London I & II (2018, mixed media)

London I: Soho Square

London II: Primrose Hill

This mixed media diptych represents a departure from more lyrical and myth-inspired recent work. The unsettling red, black and pink palette suggests a city a long way from peaceful, while the scribbled-over flower motifs and lonely dabs of green struggling to be seen in Soho Square speak of a natural world constrained by or entirely buried under a grimy and chaotic urbanism.

Meanwhile Primrose Hill, without entirely abandoning the thick black pen-strokes that so powerfully evokes the mess and dirt of the inner city, deploys this motif sparingly and with an upward energy that conveys with impressive economy the sense of viewing the dense, high-rise clusters of Central London from an elevated position to the north-west.
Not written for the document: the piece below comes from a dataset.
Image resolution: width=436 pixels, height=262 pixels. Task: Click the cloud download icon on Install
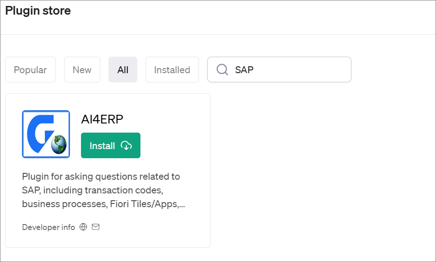click(x=126, y=145)
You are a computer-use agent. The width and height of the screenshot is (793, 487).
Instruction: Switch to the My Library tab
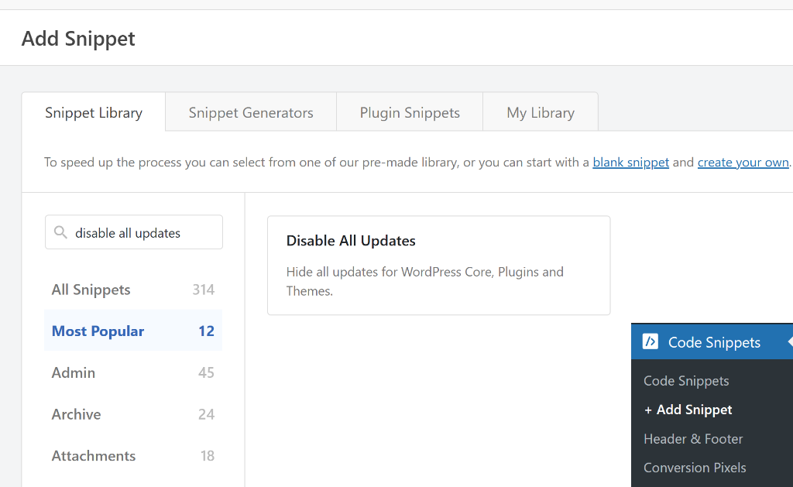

The pearl and star motifs, untouched by the black overlay seen on Soho Square, further convey the sense of soaring and even of a rare glimpse of starlight above the city’s perennial light pollution: the privilege of the wealthy urbanites that populate the piece’s namesake.

Taken together, the London diptych blends class commentary, graffiti influences and a sense of both the filth and grandeur of a world city, dancing between the bleakness of William Blake’s poem of the same name and Oscar Wilde’s famous observation that ‘We are all of us in the gutter, but some of us are looking at the stars.’